→ **DETALLES DE LA TAREA**
Muestra todas las líneas de los registros siguientes que contengan la palabra "Instruction". Distingue entre mayúsculas y minúsculas.

→ **DATOS DEL EJERCICIO**
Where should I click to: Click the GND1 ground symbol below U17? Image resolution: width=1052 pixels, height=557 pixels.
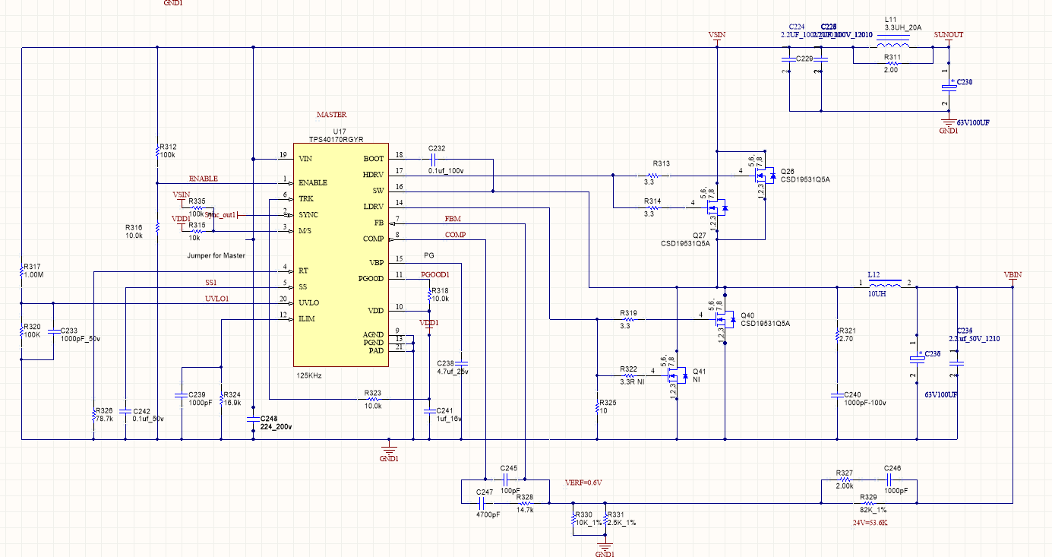pyautogui.click(x=390, y=451)
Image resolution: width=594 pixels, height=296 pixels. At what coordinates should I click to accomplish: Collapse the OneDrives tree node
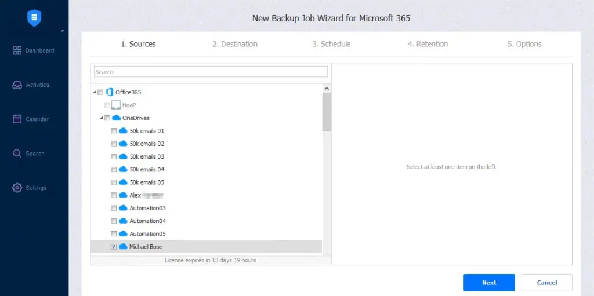101,118
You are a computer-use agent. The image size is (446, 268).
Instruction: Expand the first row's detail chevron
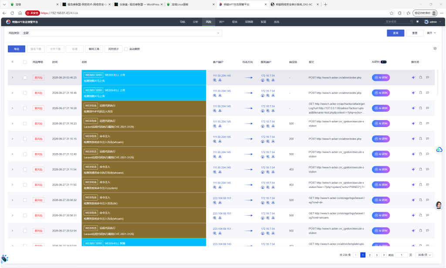tap(12, 77)

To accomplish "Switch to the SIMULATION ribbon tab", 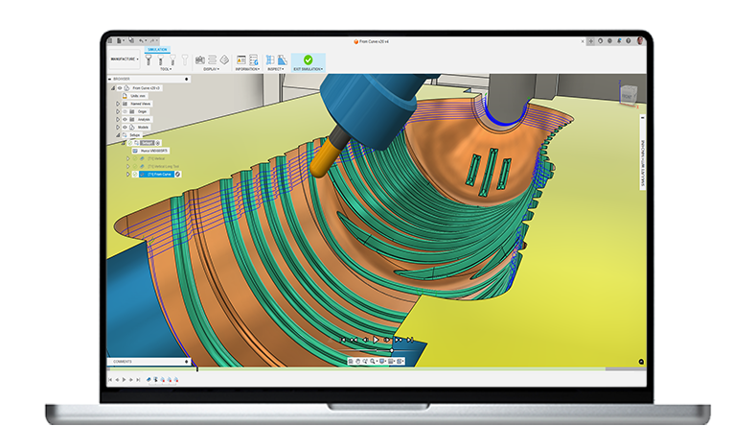I will 157,49.
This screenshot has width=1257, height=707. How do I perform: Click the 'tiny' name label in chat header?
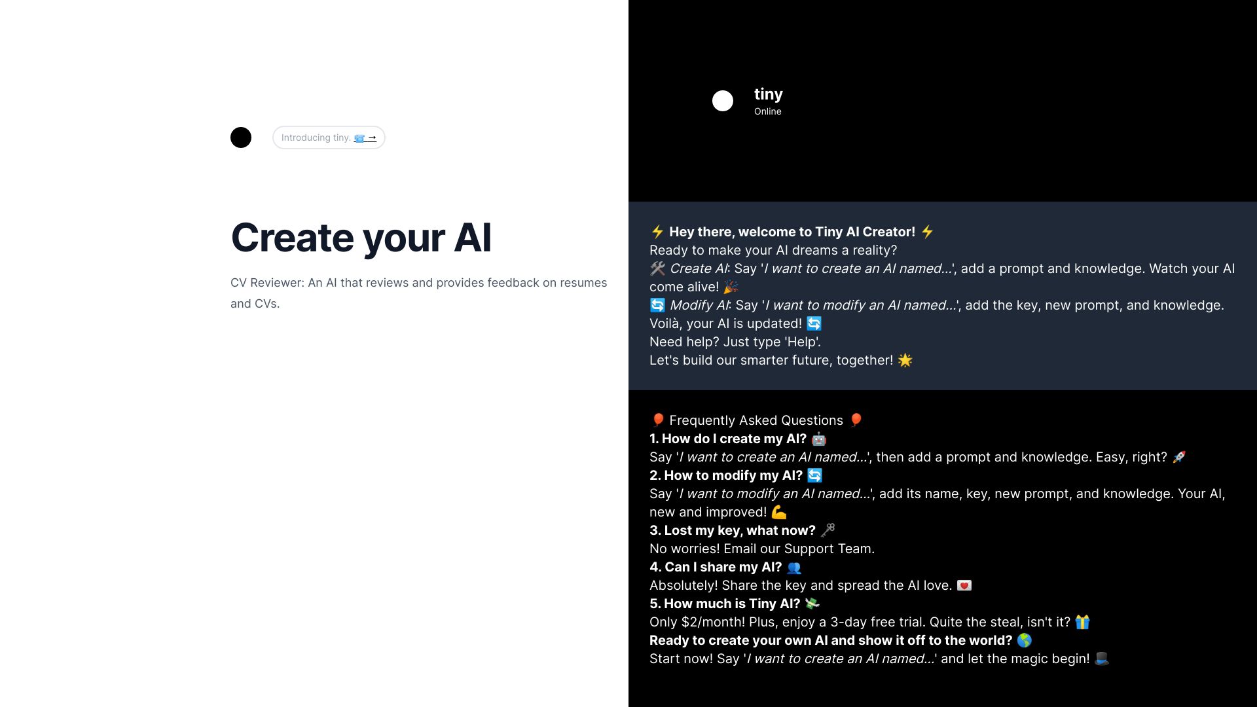(769, 93)
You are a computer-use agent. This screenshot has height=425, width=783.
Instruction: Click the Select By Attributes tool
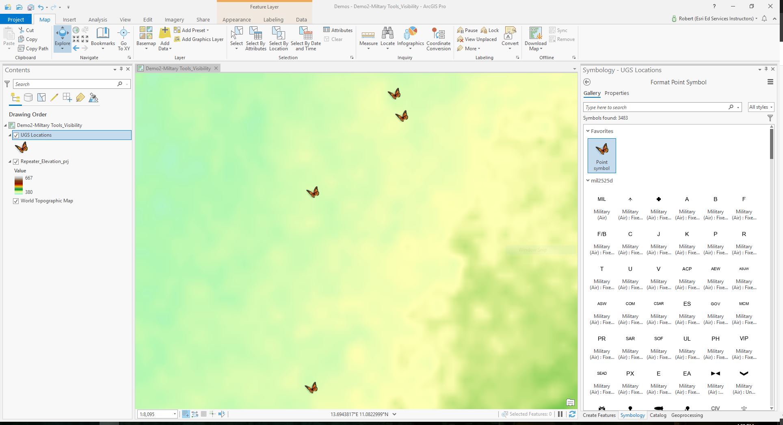pyautogui.click(x=255, y=39)
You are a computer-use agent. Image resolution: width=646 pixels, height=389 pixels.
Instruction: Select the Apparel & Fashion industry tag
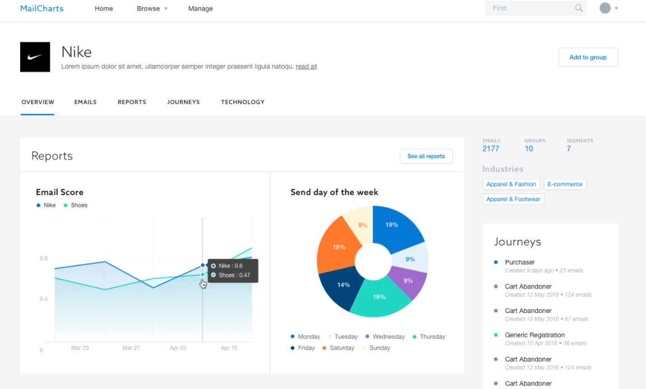[511, 184]
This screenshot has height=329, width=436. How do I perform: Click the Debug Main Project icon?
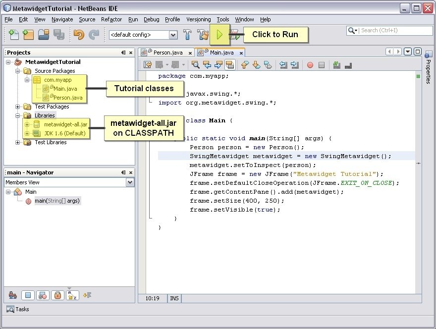click(234, 35)
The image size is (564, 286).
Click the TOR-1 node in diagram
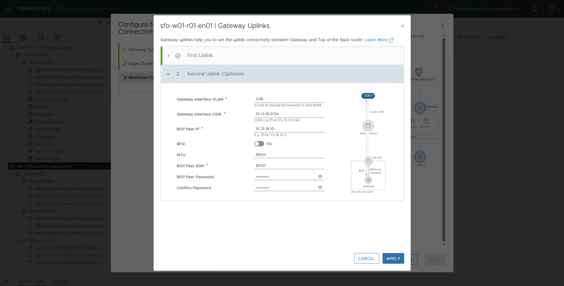click(368, 96)
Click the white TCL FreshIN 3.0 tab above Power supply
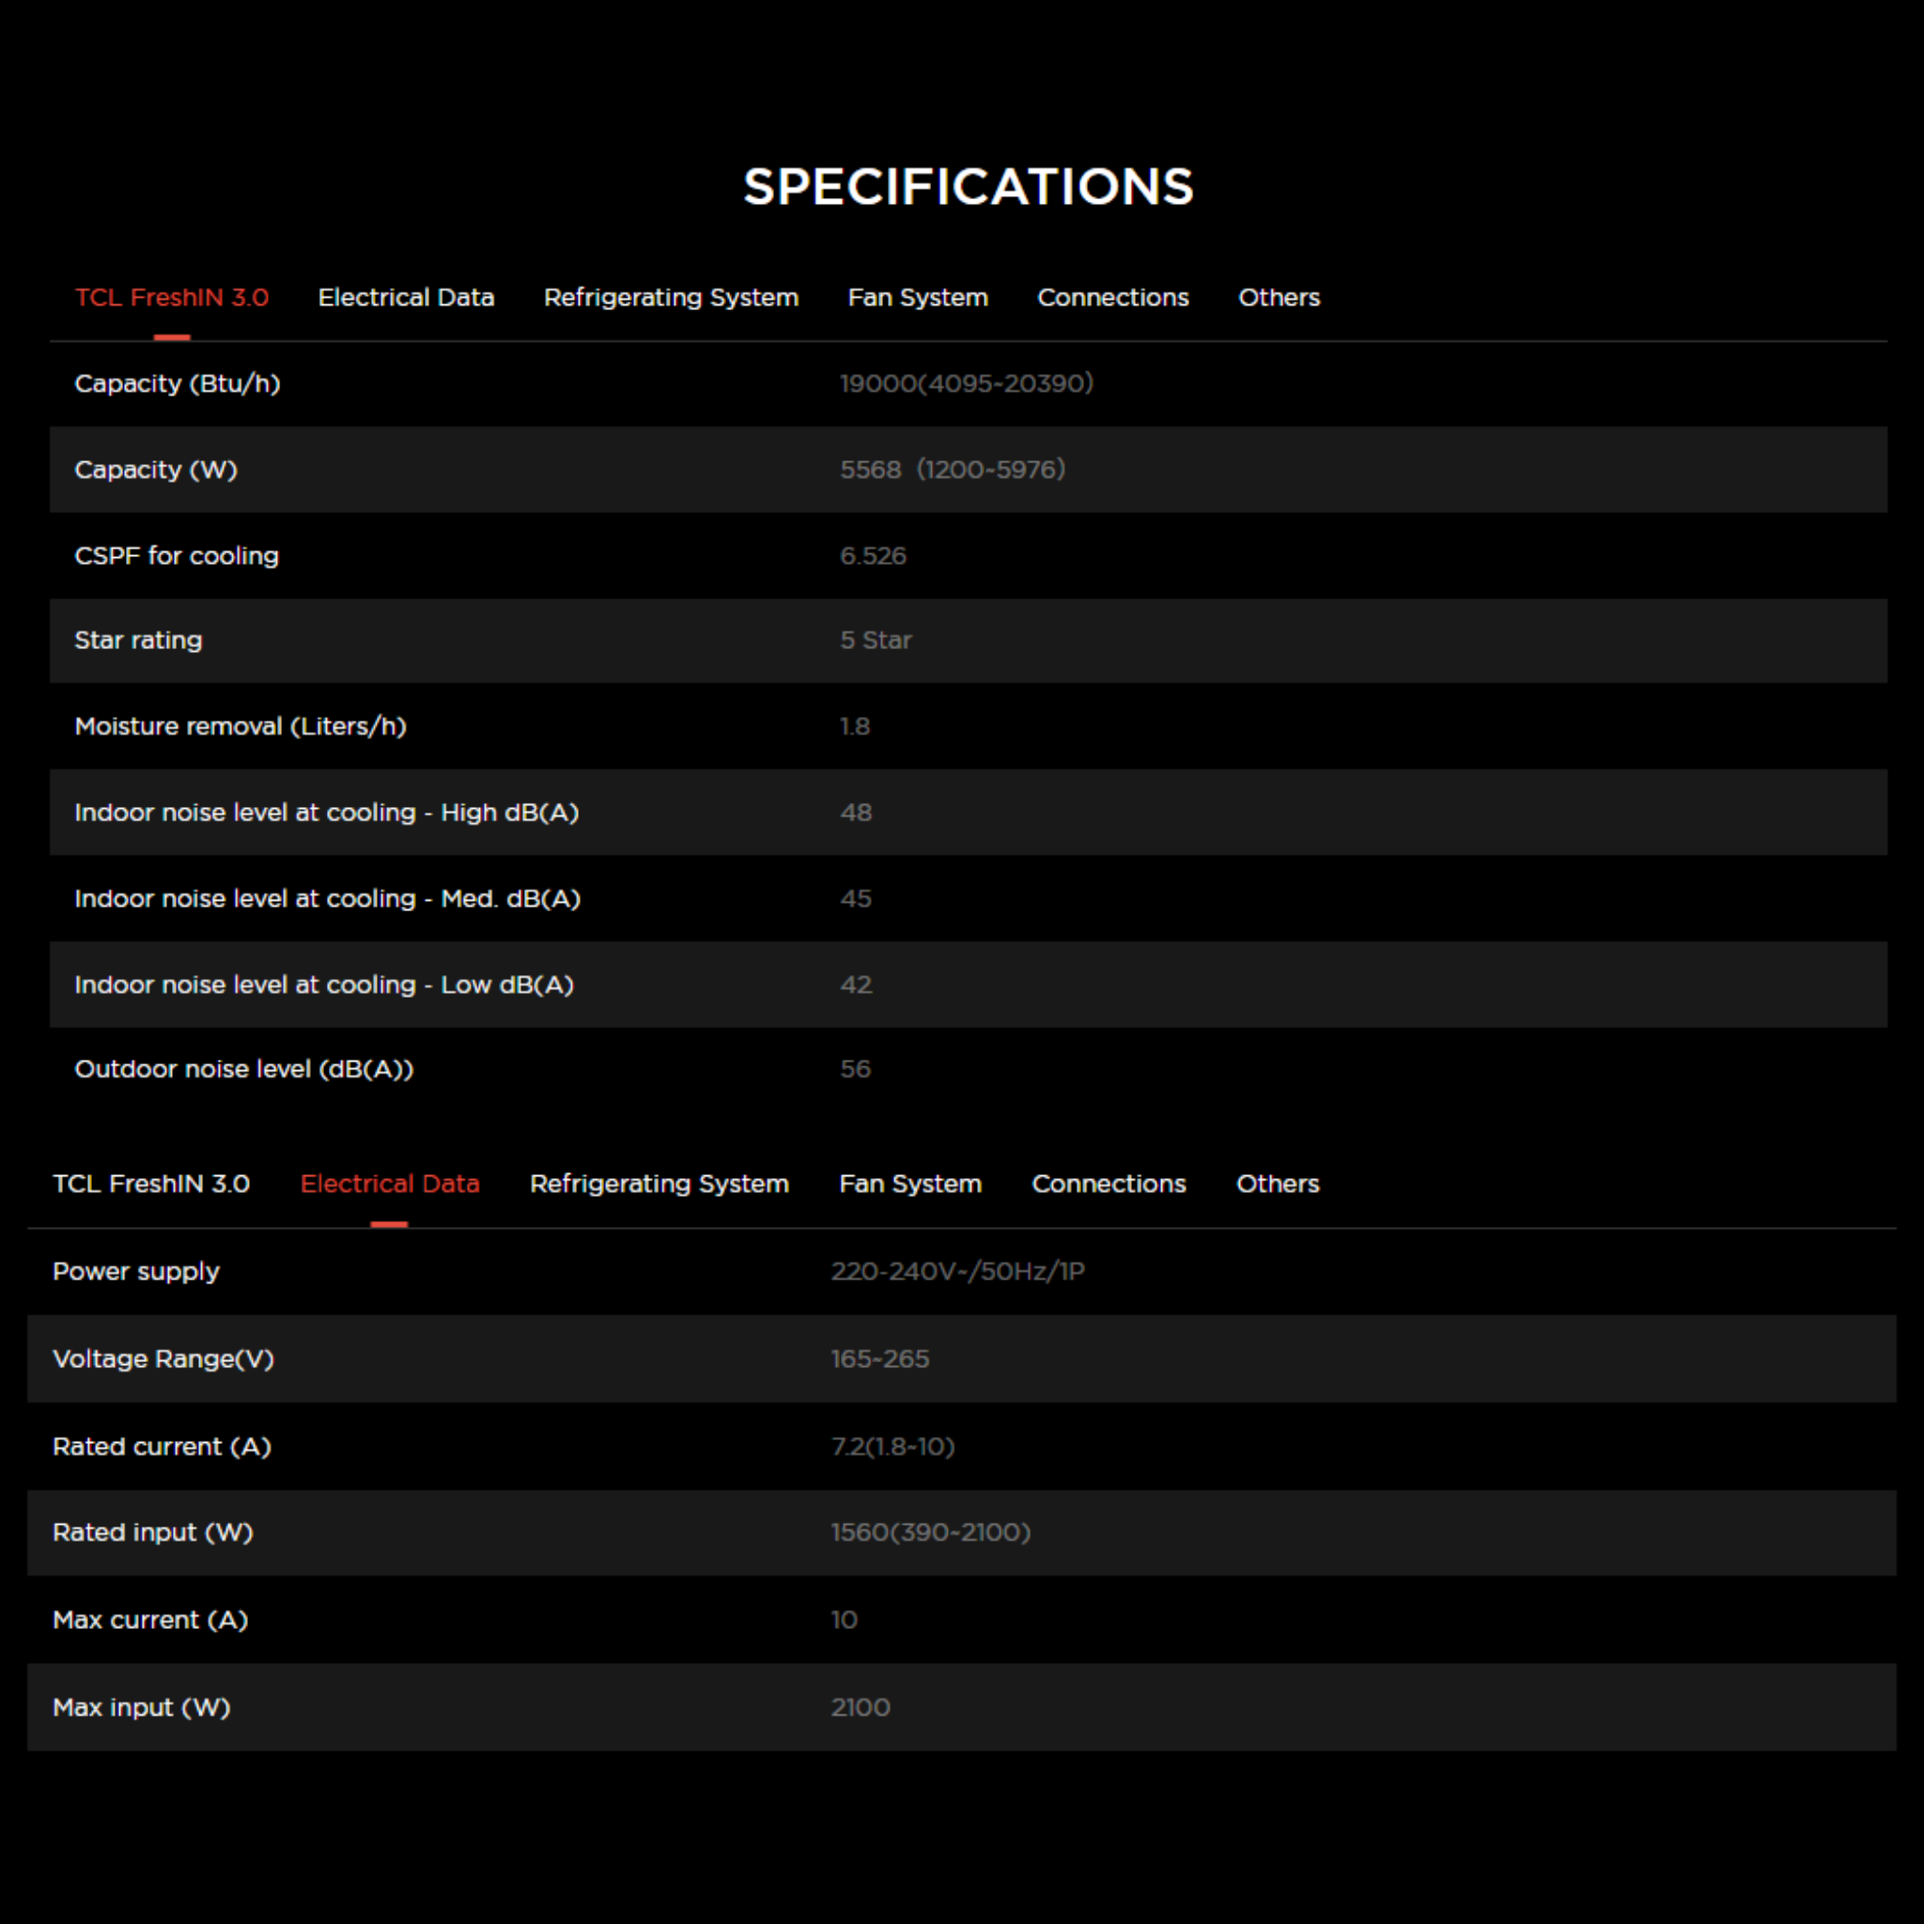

→ **RESULTADO DEL EJERCICIO**
Instruction: Expand the first row's detail chevron
Instruction: Click the Select By Attributes tool
Instruction: Select the Apparel & Fashion industry tag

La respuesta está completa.